WHAT TO WORK ON — Give back every record word for word, keeping the pictures out.

EXERCISE INPUTS —
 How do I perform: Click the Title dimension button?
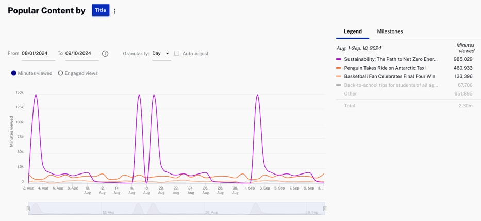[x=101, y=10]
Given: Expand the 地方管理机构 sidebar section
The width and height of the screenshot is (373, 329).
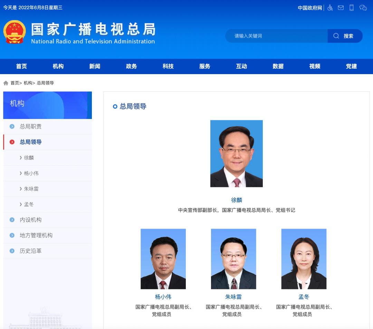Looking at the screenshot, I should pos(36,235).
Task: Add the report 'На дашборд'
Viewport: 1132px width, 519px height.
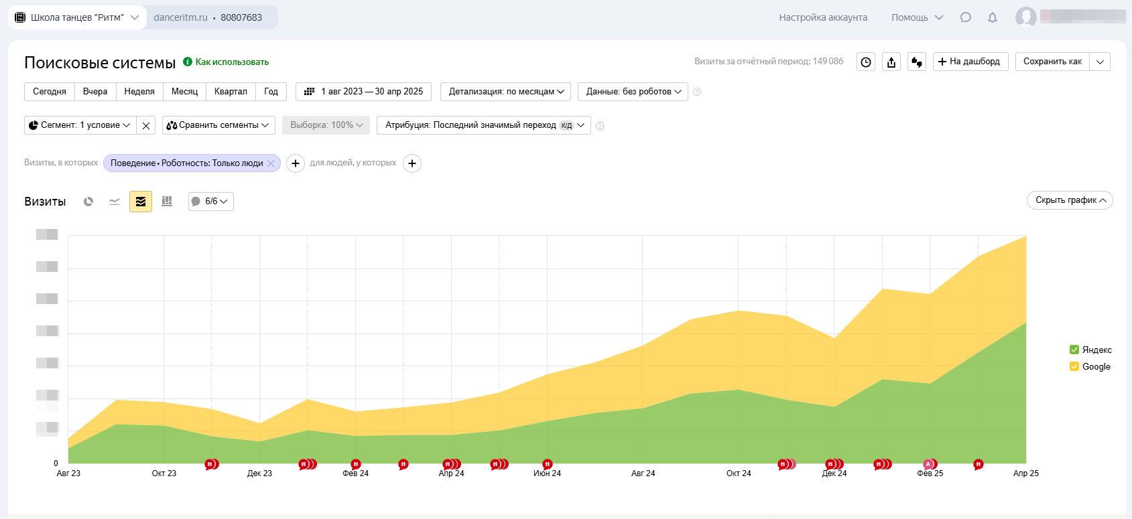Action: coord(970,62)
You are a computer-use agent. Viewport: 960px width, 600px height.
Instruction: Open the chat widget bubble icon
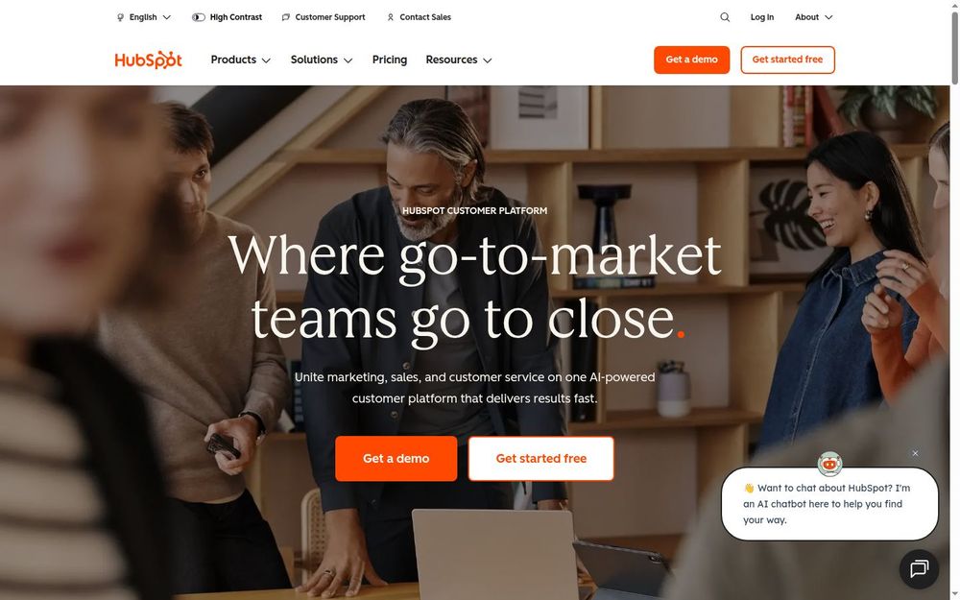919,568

EXPECTED ANSWER —
 How do I perform: Click the Title dimension button?
[x=101, y=10]
Given: Expand the 地方管理机构 sidebar section
The width and height of the screenshot is (373, 329).
Looking at the screenshot, I should pos(36,235).
Task: Add the report 'На дашборд'
Viewport: 1132px width, 519px height.
Action: coord(970,62)
You are a computer-use agent. Viewport: 960px width, 600px height.
Instruction: Open the chat widget bubble icon
919,568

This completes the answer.